→ **DIRECTIONS FOR THIS TASK**: Reproduce the items below without any change, starting at the line that contains "How do I perform: Click" and going through to the end of the items, with that first line included.

→ **RECORDS FOR THE EXERCISE**:
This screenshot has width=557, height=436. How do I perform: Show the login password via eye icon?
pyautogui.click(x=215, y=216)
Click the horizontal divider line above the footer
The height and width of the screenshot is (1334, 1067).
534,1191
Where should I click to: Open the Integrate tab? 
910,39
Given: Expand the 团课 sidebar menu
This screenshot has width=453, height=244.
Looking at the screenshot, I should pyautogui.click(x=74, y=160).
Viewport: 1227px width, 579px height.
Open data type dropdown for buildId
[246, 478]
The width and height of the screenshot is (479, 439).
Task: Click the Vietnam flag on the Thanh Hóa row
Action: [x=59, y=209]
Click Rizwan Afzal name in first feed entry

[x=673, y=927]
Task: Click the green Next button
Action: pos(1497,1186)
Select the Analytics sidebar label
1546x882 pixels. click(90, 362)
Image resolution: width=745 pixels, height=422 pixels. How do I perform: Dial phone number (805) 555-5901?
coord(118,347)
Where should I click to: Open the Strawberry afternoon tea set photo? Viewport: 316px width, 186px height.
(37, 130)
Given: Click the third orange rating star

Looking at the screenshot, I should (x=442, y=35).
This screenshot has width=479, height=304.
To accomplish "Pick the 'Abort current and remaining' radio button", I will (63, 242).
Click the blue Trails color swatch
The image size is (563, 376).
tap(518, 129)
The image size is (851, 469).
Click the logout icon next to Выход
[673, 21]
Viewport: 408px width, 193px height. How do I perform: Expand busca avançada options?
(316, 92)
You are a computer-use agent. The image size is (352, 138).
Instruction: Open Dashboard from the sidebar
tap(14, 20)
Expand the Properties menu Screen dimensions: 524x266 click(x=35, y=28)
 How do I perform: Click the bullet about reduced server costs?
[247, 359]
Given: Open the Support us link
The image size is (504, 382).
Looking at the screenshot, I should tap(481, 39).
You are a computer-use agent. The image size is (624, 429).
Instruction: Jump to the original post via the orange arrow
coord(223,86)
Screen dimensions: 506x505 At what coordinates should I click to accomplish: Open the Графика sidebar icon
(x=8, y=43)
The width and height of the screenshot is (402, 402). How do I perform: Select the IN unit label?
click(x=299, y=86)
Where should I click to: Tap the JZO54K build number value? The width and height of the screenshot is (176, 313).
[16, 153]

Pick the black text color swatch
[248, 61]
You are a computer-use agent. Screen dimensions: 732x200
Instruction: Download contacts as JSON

→ **SOLVED PROBLEM**:
 How do I perform: Click the bullet about reduced server costs?
[247, 359]
Given: Open the Support us link
The image size is (504, 382).
Looking at the screenshot, I should tap(481, 39).
You are a computer-use agent. The image size is (624, 429).
Instruction: Jump to the original post via the orange arrow
coord(223,86)
Screen dimensions: 506x505 At what coordinates should I click to accomplish: Open the Графика sidebar icon
(x=8, y=43)
The width and height of the screenshot is (402, 402). How do I perform: Select the IN unit label?
click(x=299, y=86)
Where should I click to: Tap the JZO54K build number value? The width and height of the screenshot is (176, 313).
[16, 153]

Pick the black text color swatch
[248, 61]
You are a computer-use agent. Screen dimensions: 732x200
Instruction: Download contacts as JSON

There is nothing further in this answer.